The HoA identifies twelve interconnected biological processes — including genomic instability, telomere shortening, mitochondrial dysfunction, and loss of proteostasis — that collectively drive the ageing process. Recent updates added new hallmarks such as autophagy dysfunction, chronic inflammation, and microbiome imbalance, reflecting the growing complexity of the field.
Unlike SENS, the HoA does not aim to “cure” ageing. Instead, it seeks to optimize biological function and extend healthspan — the period of life free from disease and disability. Ageing, in this view, is not a disease to eliminate but a process to manage and understand.
This descriptive, evidence-driven framework has become a central reference in geroscience, guiding researchers toward interventions that target underlying mechanisms rather than symptoms.
Defining Ageing: A Disease or a Natural Process?
The authors highlight one of the biggest philosophical divides between the two schools: how they define ageing itself.
SENS treats ageing as a pathological condition — a root cause of diseases such as cancer and Alzheimer’s — and therefore something medicine has a moral duty to treat. By contrast, the HoA maintains that while ageing leads to vulnerability and dysfunction, it is not a disease. It is a natural biological process, one that can be slowed or modified but not wholly eradicated.
This distinction shapes their goals: SENS seeks radical rejuvenation, while HoA aims for healthy longevity.
What Counts as Proof?
Evidence standards also separate the two. SENS takes a technological-solutionist approach, often viewing a lack of experimental proof as a funding problem rather than a conceptual flaw. It relies mainly on correlational evidence — for instance, animal studies showing that hormone supplementation or mitochondrial repair can delay decline.
The HoA framework, by contrast, demands mechanistic evidence — proof of how interventions work and whether they truly alter the biological pathways of ageing. This cautious stance has earned the HoA credibility among mainstream scientists but criticism from those who see it as too conservative.
The Storytelling of Science
Beyond the lab, communication shapes how society perceives longevity research. SENS captures public imagination with metaphors like the “war on ageing” and “body maintenance,” resonating with entrepreneurs and transhumanists eager to fund radical life extension.
The HoA, however, stays within the academic sphere, publishing mainly in top scientific journals such as Cell and Nature. Its cautious tone may lack the drama of SENS’s promises, but it keeps its footing firmly in empirically grounded science.
Both strategies reflect their philosophies: SENS inspires action, while HoA builds understanding.
Bridging Two Worlds
García-Barranquero and Pérez-González argue that the debate between SENS and the HoA mirrors a deeper tension in science — between engineering ambition and biological humility.
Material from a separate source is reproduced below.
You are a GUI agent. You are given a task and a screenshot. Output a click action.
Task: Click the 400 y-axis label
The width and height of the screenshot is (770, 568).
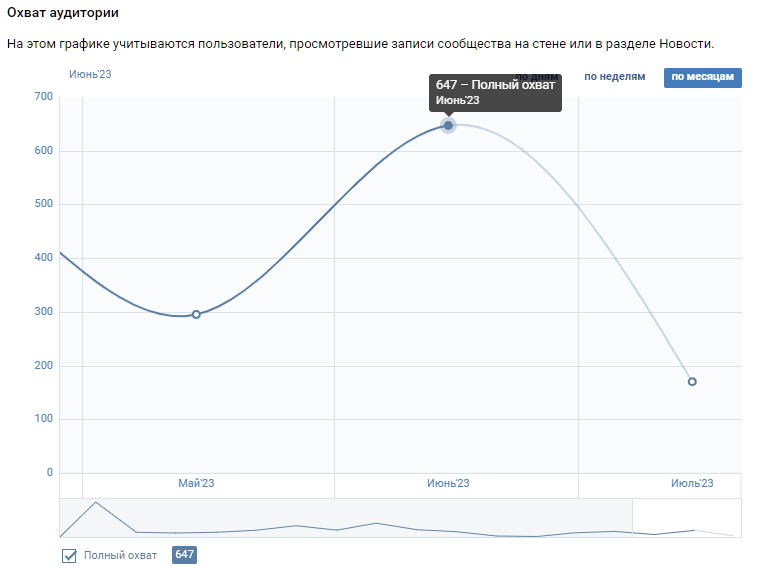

Ageing is likely too complex to be reduced to either perspective alone.
They propose that a future “integrative geroscience” might combine the strengths of both: SENS’s bold interventionism with HoA’s systematic rigor. After all, understanding ageing and repairing it may not be competing goals, but complementary steps on the same journey — toward a longer, healthier, and perhaps even ageless life.
The study is published in the journal Biogerontology . It was led by Saúl Pérez-González from University of Valencia.